Morphotype 1. Starch grains (Ntot =  > 165) belonging to this morphotype were observed in the dental calculus of eight individuals from the Middle Neolithic sample (see Table 1). The grains are often lodged in the amyloplast. This morphotype is characterised by a bimodal distribution, involving the presence of large round to oval granules dimensionally variable (19.9–63.1 μm), occasionally showing lamellae (A-Type) and small spherical granules (< 10 μm) without visible lamellae (B-Type). Both types show a central hilum and a defined centric extinction cross under cross-polarised light (see Fig. 2) These features and the bimodal distribution are consistent with Triticeae starches (Poaceae family)29,30,31,32,33,55,56. A-Type grains display diagnostic features while smaller B-Type grans are rarely diagnostic to taxa57. In our archaeological population, we observed an unimodal distribution characterised by a reduced quantity of A-Type grains and a large quantity of B-Type grains. Some of the A-type grains show morphological alterations probably related to plant processing, cooking/heating, or enzymatic digestion (salivary amylase)58,59,60,61,62,63.

Figure 2
figure 2

Starch granules, phytoliths, and vegetal tissue fragments from archaeological dental calculus of individuals from sites Upper Atbara 53 (UA53) and Mahal Teglinos (K1) in Eastern Sudan. (a) Morphotype 1: Triticeae starch granules from SD_25 (site K1 XII, Middle Neolithic). (b) Morphotype 2: Fabaceae starch granules from SD_34 (site K1 XII, Middle Neolithic). Note that the starches are still embedded in the calculus matrix. (c) Starch granule associated with tubers, showing similarities with the Encephalartos genus, from SD_10 (site K1 XII, Middle Neolithic). (d) Morphotype 4: Poaceae starch granule from SD_05 (site K1 XIV, Late Neolithic). (e) Modified starch granule from SD_01 (site UA53, Early Neolithic). (f) Starch granules of modern Vigna unguiculata (Fabaceae). (g) Starch granules of modern Sorghum bicolor (Poaceae). (h) Epidermal long-cell phytolith from SD_11 (site K1 XII, Middle Neolithic). (i) Bilobate short-cell phytolith commonly associated with the Poaceae from SD_17 (site K1 XII, Middle Neolithic). (j) Interdigitate phytolith from SD_24 (site K1 XII, Middle Neolithic). (k) Fragment of spongy parenchyma from SD_23 (site K1 XII, Middle Neolithic).
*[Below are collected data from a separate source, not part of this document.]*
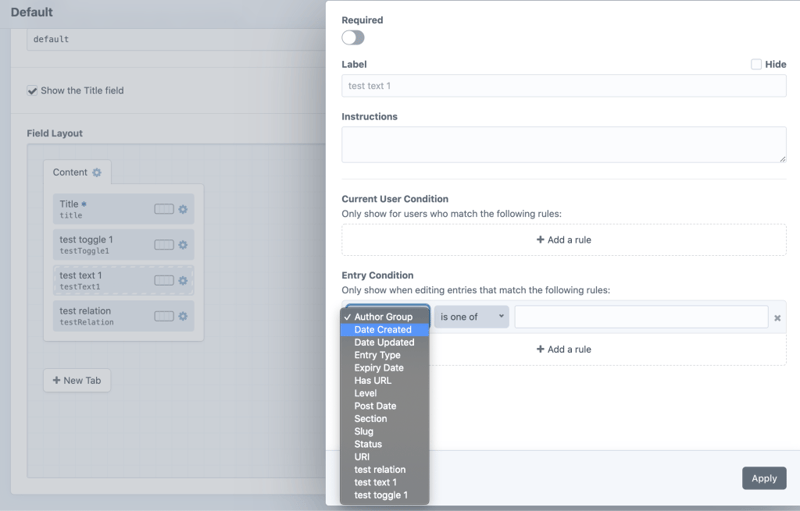Viewport: 800px width, 511px height.
Task: Click width indicator on test relation field
Action: pyautogui.click(x=164, y=317)

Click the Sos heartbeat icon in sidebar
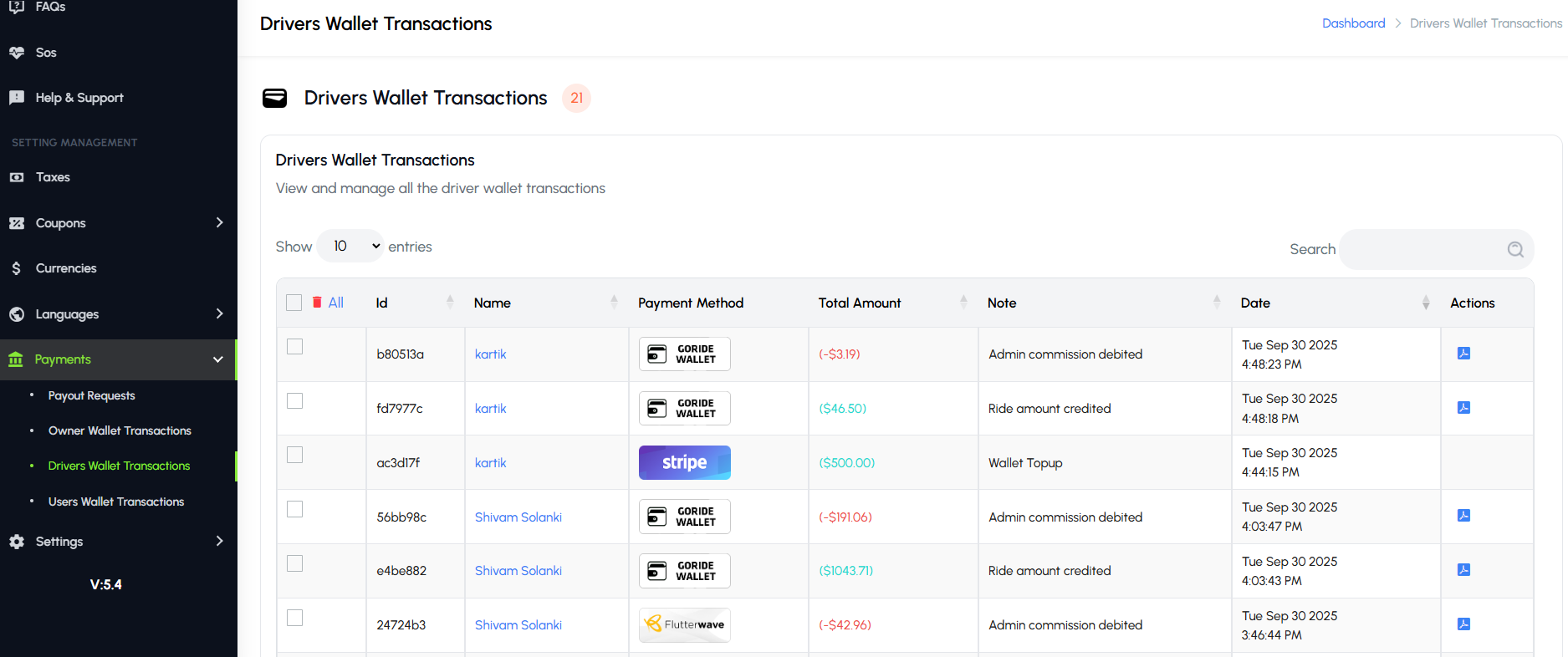[17, 53]
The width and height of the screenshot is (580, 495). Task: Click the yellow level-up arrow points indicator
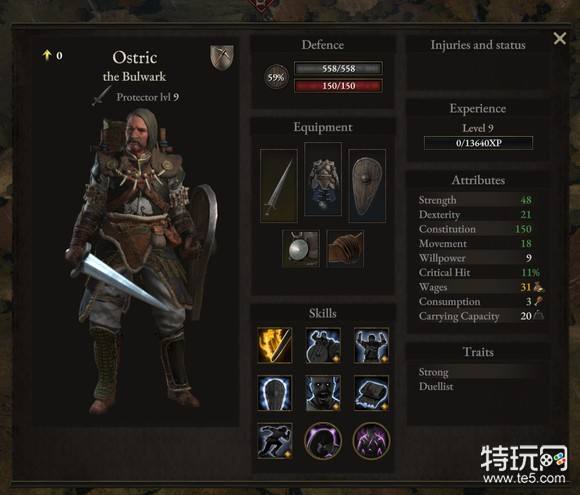pyautogui.click(x=52, y=55)
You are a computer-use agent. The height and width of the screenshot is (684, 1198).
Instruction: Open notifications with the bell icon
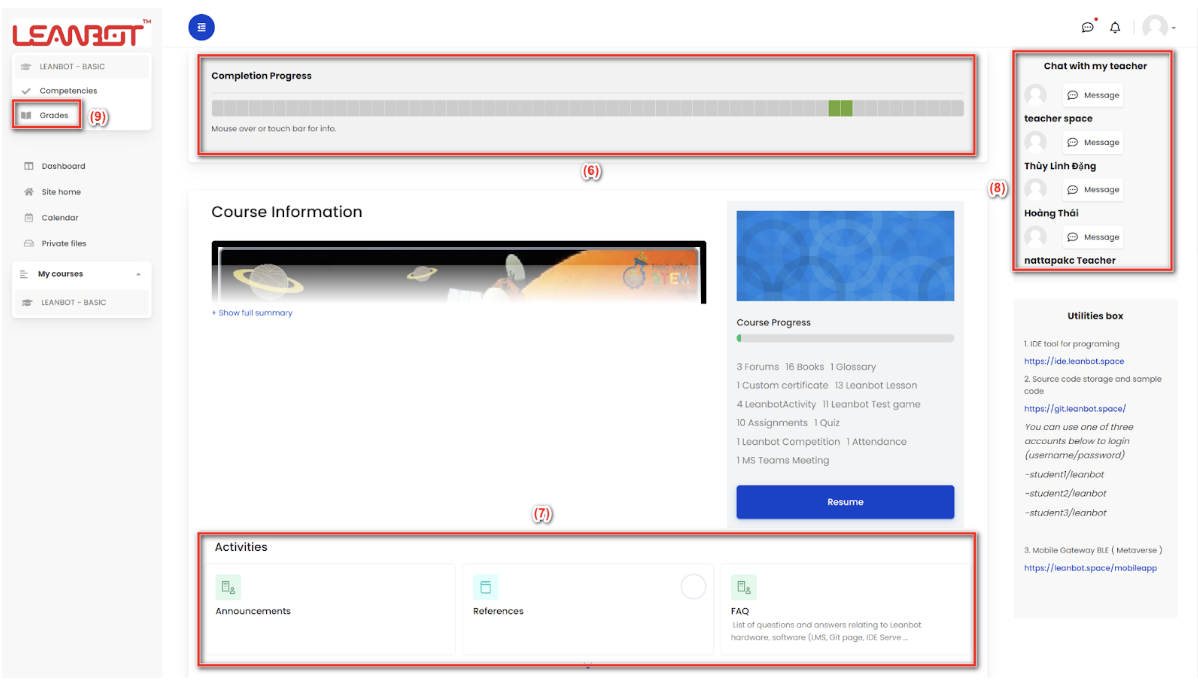pos(1114,27)
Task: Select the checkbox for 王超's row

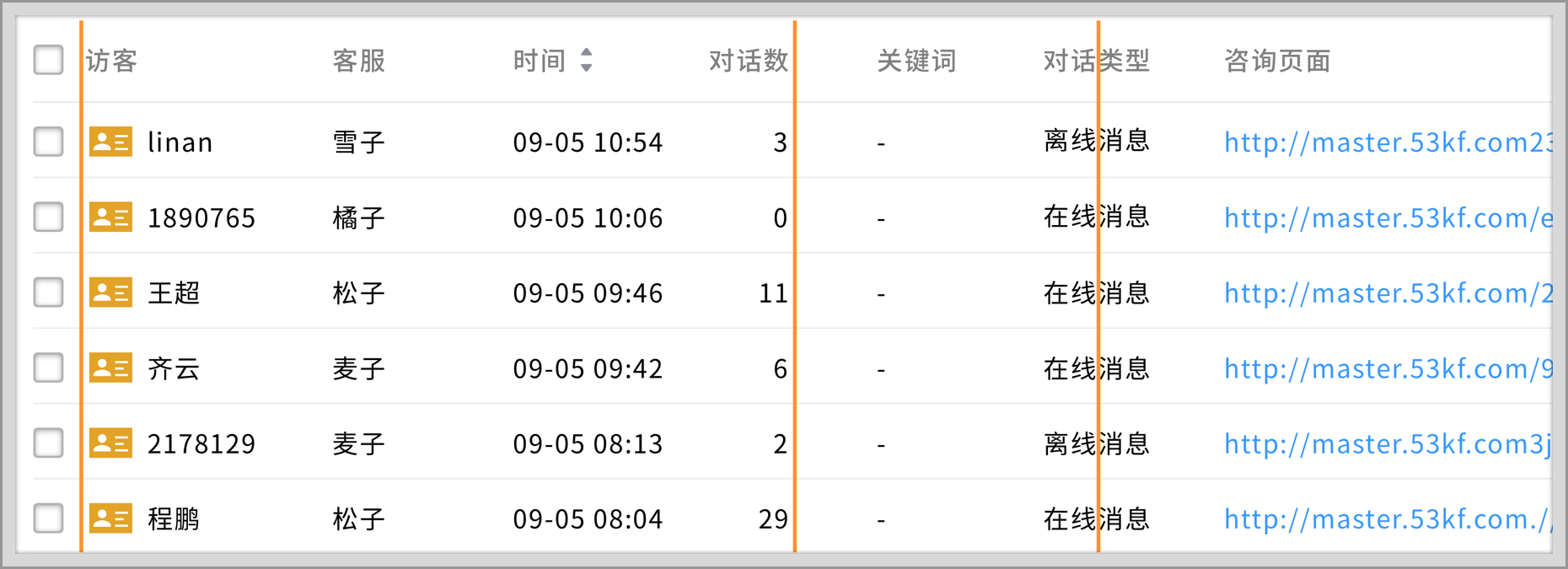Action: pyautogui.click(x=49, y=293)
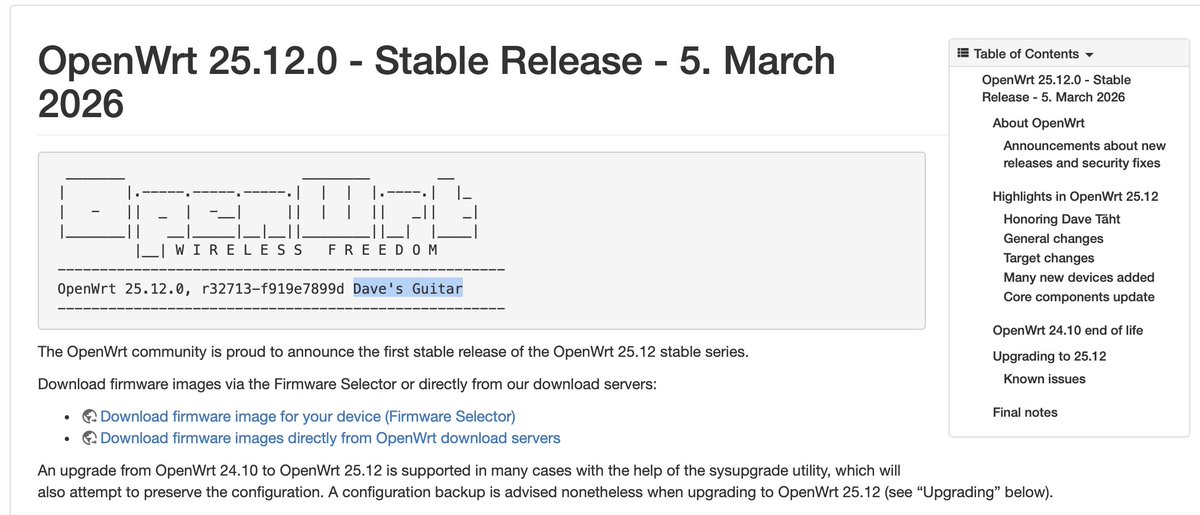Collapse the Table of Contents caret
The width and height of the screenshot is (1200, 515).
click(x=1089, y=55)
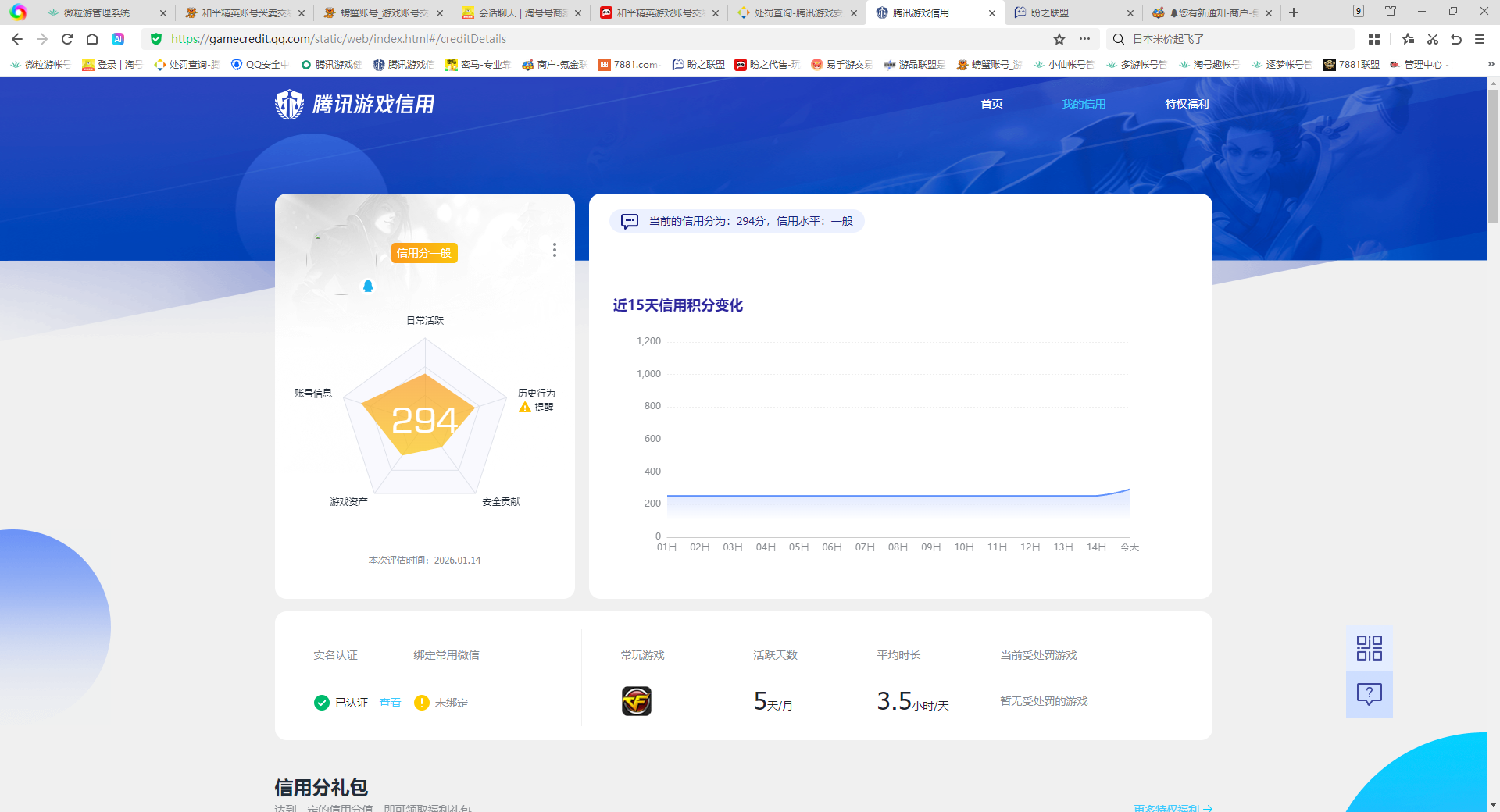Screen dimensions: 1500x812
Task: Open the browser home page icon
Action: coord(92,39)
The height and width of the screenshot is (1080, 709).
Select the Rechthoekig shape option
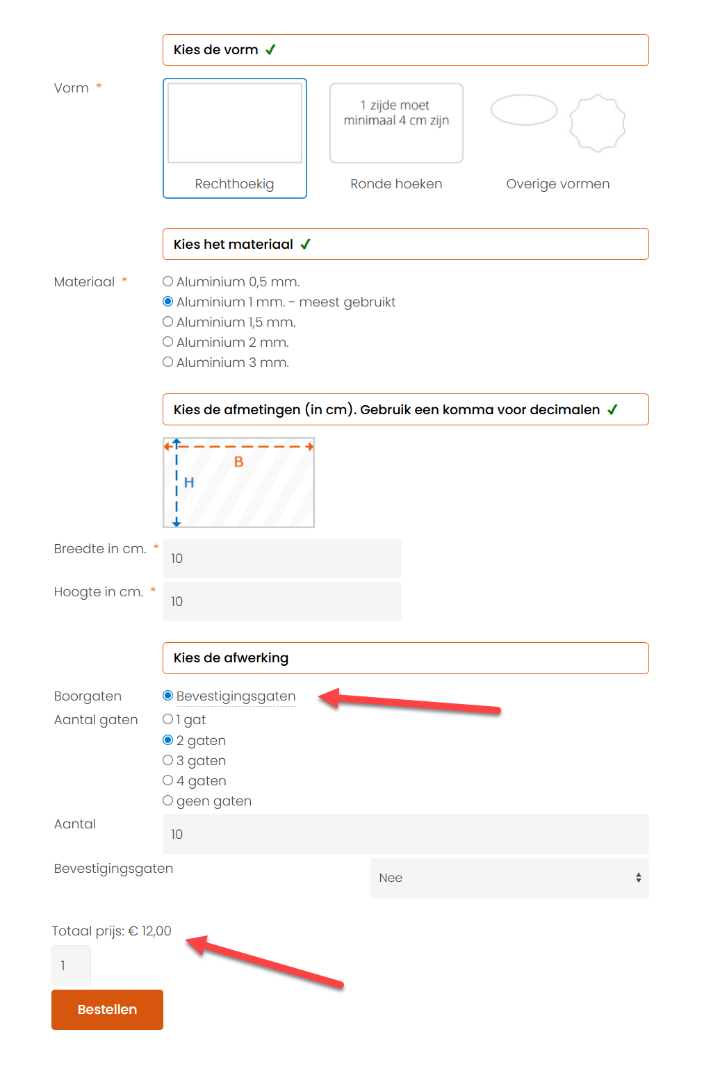point(235,138)
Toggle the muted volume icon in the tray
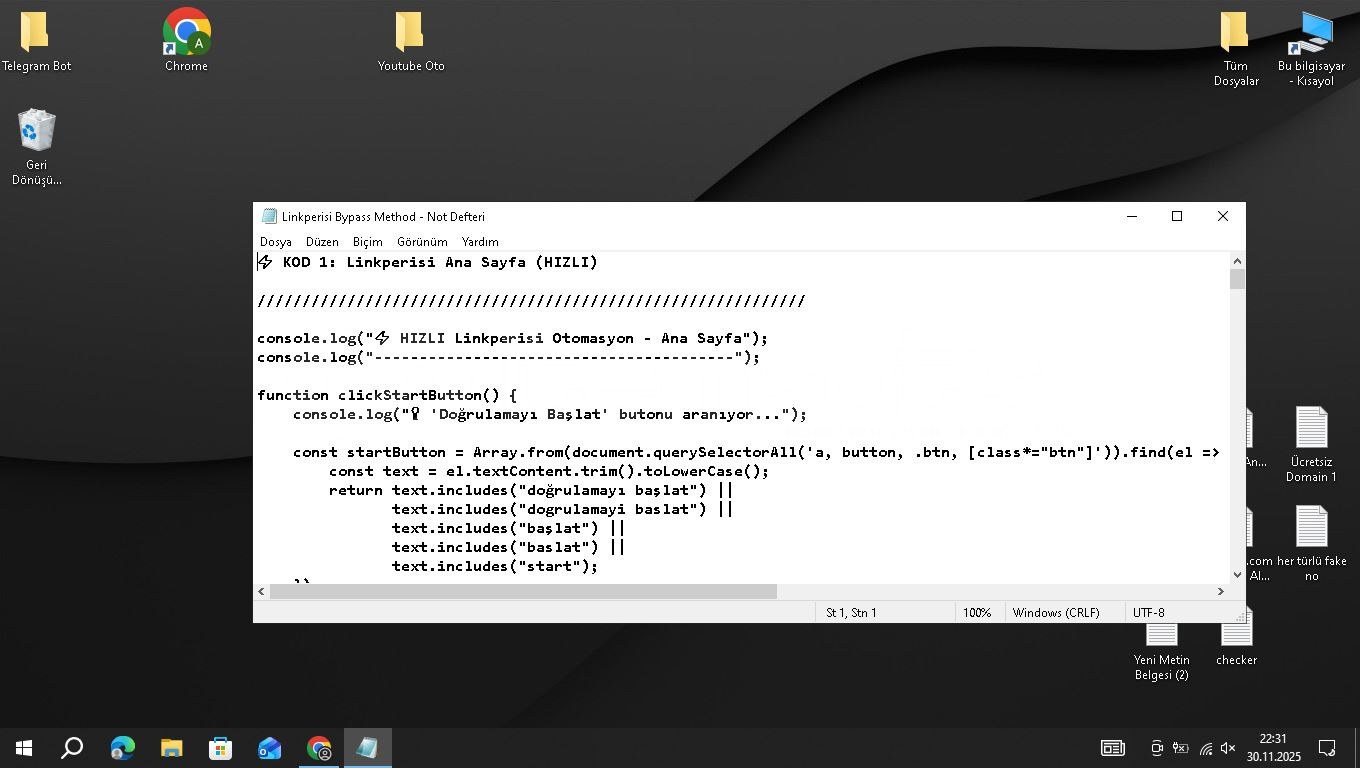Screen dimensions: 1360x768 1228,748
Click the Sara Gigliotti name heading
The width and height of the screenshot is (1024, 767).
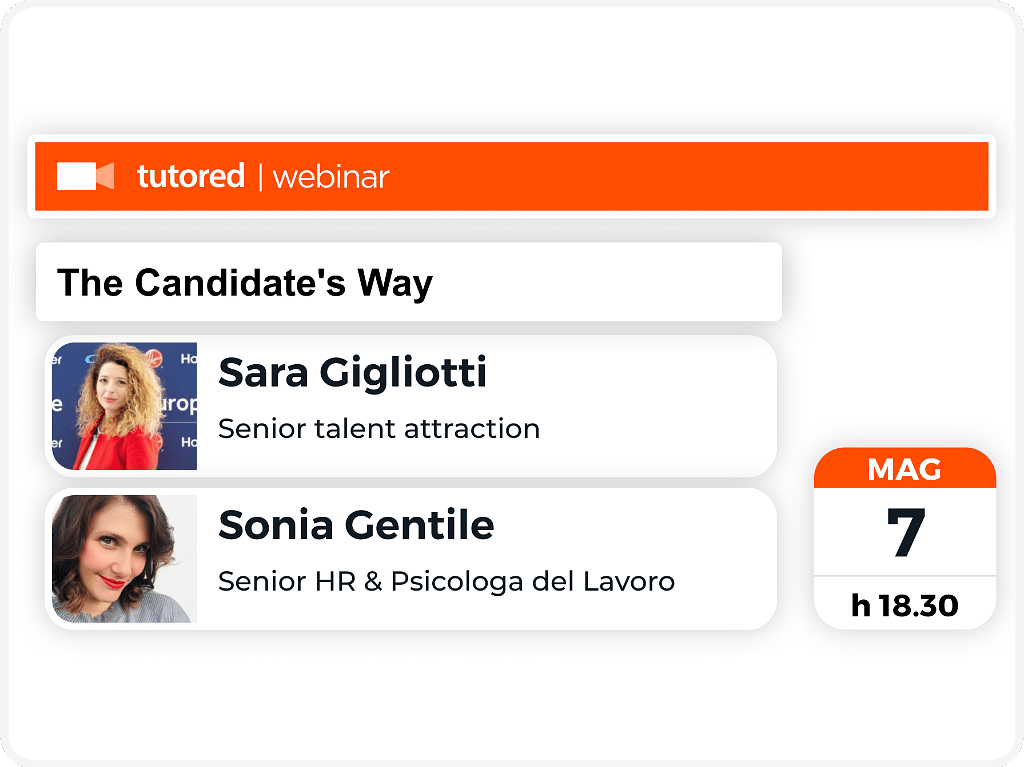[353, 373]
Morphotype 2. Starch grains (Ntot = 25) belonging to this morphotype were identified in the dental calculus of three individuals from the Middle Neolithic sample (see Table 1). The granules are still associated with endosperm tissues, as a possible consequence of the partial processing for cooking purposes. The large grains (12.5–33 μm) have an ovoid shape, centric hilum, rugose surface, visible lamellae, and a defined extinction cross with four or more well-defined arms (see Fig. 2). The morphological characteristics are diagnostic of Fabaceae starch grains. In particular, the characteristics observed fall within the Faboideae subfamily of Fabaceae7,29,64 which includes East African legume species such as the hyacinth bean (Lablab purpureus) and cowpea (Vigna unguiculata) included in the archaeobotanical record from Eastern Sudan7,64.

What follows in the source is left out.